Des enfants qui sortent de table.
J'étais stupéfaite de la façon commode dont la maîtresse s'était débarrassée des plaintes, des cris, des pleurs : « Chantons! » Et le comble c'était qu'en un instant le piaulement était devenu chant dans la bouche des enfants. C'est-à-dire que la bouche, ouverte pour exhaler un gémissement avait, par un brusque tour de clé, modulé une note gaie.
De nouveaux bambins entraient toujours, en file interminable.

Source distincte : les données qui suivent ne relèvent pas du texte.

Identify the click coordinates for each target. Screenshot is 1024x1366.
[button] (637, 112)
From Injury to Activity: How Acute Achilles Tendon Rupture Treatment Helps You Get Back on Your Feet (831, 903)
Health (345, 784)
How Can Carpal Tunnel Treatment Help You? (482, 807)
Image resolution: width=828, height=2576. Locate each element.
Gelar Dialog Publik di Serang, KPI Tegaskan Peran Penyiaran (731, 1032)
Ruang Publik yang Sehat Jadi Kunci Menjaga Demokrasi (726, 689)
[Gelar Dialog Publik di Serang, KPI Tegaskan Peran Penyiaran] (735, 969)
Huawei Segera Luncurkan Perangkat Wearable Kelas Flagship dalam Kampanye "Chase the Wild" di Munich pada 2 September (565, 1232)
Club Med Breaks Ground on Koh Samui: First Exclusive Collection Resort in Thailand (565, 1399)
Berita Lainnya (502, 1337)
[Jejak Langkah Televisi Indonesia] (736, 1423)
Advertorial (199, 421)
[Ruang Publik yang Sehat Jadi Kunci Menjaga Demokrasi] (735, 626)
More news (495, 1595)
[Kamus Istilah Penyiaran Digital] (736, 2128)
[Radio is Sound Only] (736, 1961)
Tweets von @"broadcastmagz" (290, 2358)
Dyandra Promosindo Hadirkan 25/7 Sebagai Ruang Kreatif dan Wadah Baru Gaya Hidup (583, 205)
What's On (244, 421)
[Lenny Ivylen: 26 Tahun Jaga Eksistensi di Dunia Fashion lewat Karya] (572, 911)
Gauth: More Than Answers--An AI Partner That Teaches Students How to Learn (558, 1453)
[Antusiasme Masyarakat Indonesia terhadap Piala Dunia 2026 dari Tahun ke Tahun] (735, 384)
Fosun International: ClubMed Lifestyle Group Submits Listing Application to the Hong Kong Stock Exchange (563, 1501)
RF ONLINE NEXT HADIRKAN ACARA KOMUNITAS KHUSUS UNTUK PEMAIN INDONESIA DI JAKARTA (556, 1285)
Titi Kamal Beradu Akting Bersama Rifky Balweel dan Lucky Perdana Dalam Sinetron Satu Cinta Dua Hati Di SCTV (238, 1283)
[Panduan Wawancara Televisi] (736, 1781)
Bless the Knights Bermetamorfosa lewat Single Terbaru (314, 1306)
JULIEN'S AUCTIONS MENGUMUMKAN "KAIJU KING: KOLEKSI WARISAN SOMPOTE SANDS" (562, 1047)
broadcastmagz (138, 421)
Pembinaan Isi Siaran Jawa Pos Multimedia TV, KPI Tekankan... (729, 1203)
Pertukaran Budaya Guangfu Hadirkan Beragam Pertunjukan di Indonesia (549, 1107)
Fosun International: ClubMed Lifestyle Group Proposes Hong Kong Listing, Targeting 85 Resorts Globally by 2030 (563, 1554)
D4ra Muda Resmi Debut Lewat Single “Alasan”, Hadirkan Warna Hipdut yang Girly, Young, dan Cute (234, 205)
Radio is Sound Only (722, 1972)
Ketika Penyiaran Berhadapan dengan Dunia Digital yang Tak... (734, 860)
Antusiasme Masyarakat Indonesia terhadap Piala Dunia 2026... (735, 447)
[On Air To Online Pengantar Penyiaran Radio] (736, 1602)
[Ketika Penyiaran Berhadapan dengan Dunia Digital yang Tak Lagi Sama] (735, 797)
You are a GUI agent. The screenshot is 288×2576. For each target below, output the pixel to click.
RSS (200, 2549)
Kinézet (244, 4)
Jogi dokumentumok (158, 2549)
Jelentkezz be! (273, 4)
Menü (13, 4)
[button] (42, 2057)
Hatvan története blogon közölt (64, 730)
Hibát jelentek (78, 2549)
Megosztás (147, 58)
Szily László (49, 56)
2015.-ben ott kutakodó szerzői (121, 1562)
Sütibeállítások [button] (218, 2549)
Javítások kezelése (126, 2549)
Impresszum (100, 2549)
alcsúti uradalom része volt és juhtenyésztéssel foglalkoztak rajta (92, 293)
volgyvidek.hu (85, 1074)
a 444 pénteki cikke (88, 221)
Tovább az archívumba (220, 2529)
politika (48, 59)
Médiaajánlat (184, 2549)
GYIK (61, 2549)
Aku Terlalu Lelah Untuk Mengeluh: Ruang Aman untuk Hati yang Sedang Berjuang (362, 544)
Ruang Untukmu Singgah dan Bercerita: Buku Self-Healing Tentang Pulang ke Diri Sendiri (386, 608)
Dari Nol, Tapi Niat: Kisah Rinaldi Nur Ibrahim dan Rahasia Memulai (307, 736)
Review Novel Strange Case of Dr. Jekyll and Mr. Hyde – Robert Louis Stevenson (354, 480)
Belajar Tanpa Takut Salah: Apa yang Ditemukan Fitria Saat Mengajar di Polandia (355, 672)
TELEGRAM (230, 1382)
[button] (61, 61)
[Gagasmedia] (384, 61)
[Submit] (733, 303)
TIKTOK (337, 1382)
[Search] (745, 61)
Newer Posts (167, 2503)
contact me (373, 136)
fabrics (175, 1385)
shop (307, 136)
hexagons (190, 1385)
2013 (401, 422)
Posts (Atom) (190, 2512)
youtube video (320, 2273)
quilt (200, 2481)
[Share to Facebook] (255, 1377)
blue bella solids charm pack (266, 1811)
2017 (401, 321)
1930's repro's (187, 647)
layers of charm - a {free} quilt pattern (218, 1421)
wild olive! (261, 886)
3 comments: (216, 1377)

Le chant augmenta et précisa ma particulière émotion de débutante et de dépaysée. C'était d'abord l'émotion de l'innombrable, une impression d'envahissement non seulement de l'espace, mais de moi-même. Je reconnaissais aussi l'école pour un lieu unique, retranché, où les gens métamorphosés prenaient une respiration de commande. Puis, je souriais malgré moi et j'avais comme une douce envie de pleurer.
Je sus que mon sentiment majeur était la pitié : le chant commun, traînard, grêle, révélait tout à coup les qualités des corps d'où il vibrait. Quelle singularité! Tous ces enfants étaient de l'espèce chétive, de l'humanité miséreuse.
L'entrée ayant cessé, j'enfilai les bancs du regard ; l'aspect peuple était saisissant : un ensemble de figures pâlotes, propres, mais « pas fraîches », on sentait la chair creuse, la substance inférieure, les cheveux mêmes paraissaient communs et fanés.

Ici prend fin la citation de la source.